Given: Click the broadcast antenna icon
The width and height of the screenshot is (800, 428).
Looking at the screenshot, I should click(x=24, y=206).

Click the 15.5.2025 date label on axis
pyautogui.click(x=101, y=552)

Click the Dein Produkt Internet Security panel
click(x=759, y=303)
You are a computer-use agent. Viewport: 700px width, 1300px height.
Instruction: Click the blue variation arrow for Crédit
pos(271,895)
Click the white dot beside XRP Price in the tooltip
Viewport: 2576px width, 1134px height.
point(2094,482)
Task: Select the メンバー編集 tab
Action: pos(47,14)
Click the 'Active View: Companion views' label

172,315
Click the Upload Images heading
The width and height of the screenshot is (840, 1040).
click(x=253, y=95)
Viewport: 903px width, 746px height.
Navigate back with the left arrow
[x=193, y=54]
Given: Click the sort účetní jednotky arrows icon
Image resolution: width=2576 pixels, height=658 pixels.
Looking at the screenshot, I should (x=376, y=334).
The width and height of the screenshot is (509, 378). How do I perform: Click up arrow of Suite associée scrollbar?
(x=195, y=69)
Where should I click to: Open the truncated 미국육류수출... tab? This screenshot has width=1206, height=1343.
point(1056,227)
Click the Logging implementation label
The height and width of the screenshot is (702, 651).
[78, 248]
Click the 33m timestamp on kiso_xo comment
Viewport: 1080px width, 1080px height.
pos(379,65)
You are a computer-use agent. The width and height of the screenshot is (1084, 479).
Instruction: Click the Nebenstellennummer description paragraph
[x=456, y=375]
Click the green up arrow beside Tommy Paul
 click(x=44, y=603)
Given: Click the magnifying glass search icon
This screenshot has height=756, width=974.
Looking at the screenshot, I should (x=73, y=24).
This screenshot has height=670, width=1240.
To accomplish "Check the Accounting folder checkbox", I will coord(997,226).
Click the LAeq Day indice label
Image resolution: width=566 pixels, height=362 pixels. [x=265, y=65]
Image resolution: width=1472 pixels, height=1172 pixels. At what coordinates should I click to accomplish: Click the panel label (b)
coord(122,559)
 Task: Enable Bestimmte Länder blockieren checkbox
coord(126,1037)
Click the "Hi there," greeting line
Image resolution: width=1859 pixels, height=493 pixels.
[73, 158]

* [WHAT YOU NEED TO DO] Please reproduce the data word for word, from the line containing "You are a computer-use agent. The" through the end of the data.

* [CORRECT OUTPUT]
You are a computer-use agent. The width and height of the screenshot is (1084, 479).
Instruction: Click the Nebenstellennummer description paragraph
[x=456, y=375]
Click the green up arrow beside Tommy Paul
 click(x=44, y=603)
Given: Click the magnifying glass search icon
This screenshot has height=756, width=974.
Looking at the screenshot, I should (x=73, y=24).
This screenshot has height=670, width=1240.
To accomplish "Check the Accounting folder checkbox", I will coord(997,226).
Click the LAeq Day indice label
Image resolution: width=566 pixels, height=362 pixels. [x=265, y=65]
Image resolution: width=1472 pixels, height=1172 pixels. At what coordinates should I click to accomplish: Click the panel label (b)
coord(122,559)
 Task: Enable Bestimmte Länder blockieren checkbox
coord(126,1037)
Click the "Hi there," greeting line
Image resolution: width=1859 pixels, height=493 pixels.
[73, 158]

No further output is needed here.